I stole a book from my classroom library when I was in the fifth grade. It was a green book with a cloth covering. The title I no longer remember. I knew I shouldn’t take the book, that it was wrong, and if mother and daddy found out, I would be in deep trouble.
To make the book officially mine, or seem like mine, I wrote inside the front cover, “This book belongs to Glenda Williams,” so it could be easily seen. The problem was, I was the one who kept seeing that declaration, and every time I saw it, I knew it wasn’t true. Writing that the book belonged to me inside the green book didn’t make it mine.
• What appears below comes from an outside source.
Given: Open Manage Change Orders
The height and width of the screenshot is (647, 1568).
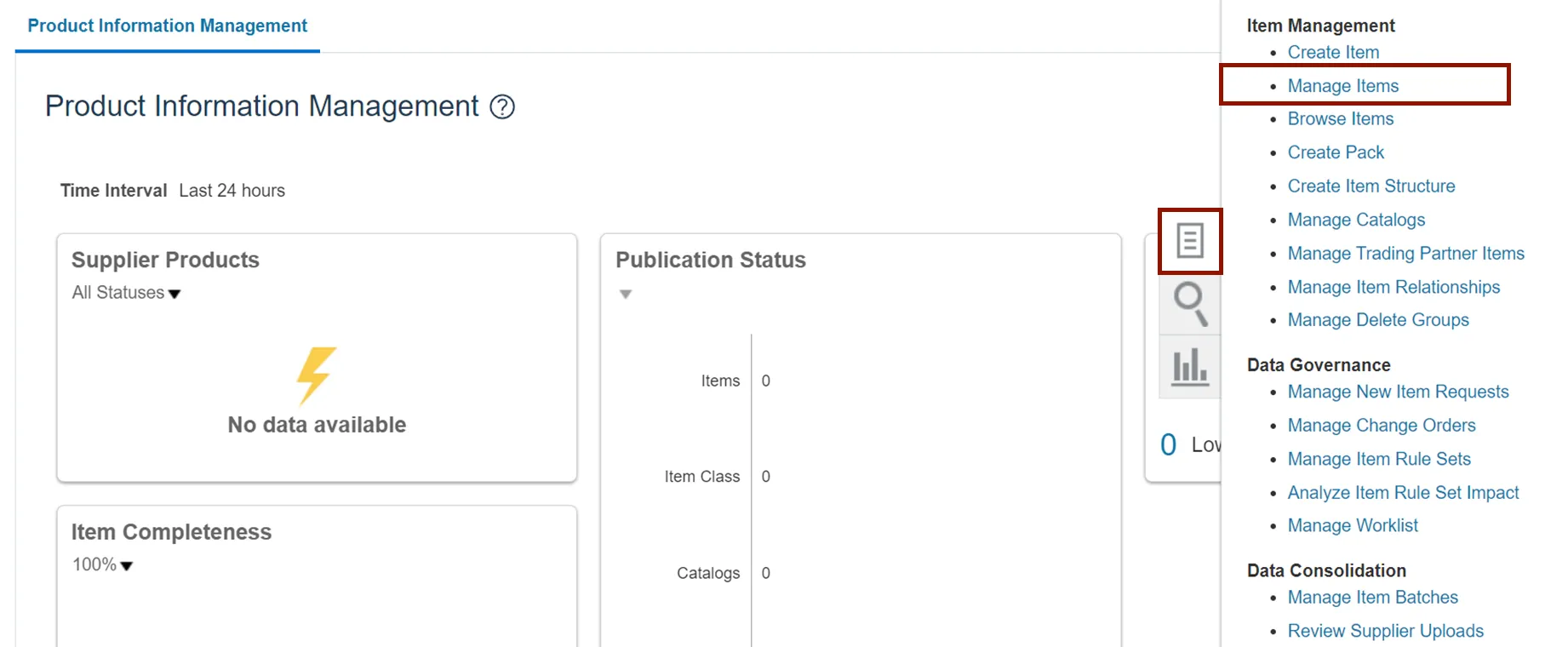Looking at the screenshot, I should (x=1381, y=426).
Years and years went by and every time I saw the book I knew I had stolen it, and it wasn’t mine. I wished many times I had not written my declaration inside the book. Then I could return it to the library shelves at the back of the fifth grade classroom just as quietly as I took it. I never returned the book. The school dissolved and finally the building burned, and I still had the book. The memory of what I did still haunts me today. I don’t know where the little green book is, but wherever it is someone can read the declaration and think it belongs to me.
Sometimes it is hard to forgive ourselves for things we have done wrong, but God doesn’t take long to forgive the penitent child of His who earnestly asks for forgiveness. And even though at the age of 19 years when I was baptized into Christ for the forgiveness of my sins, I wasn’t remembering the little green book I had stolen. God knew. He forgave all my past sins as I repented, confessed my belief in Him, and He washed away all my sins in the precious blood of Jesus when I was baptized. Clean and forgiven was I, a new creature in Christ.
A child, a little green book, a declaration, a memory that continues to live on possibly forever. God has forgiven and forgotten. I should do the same.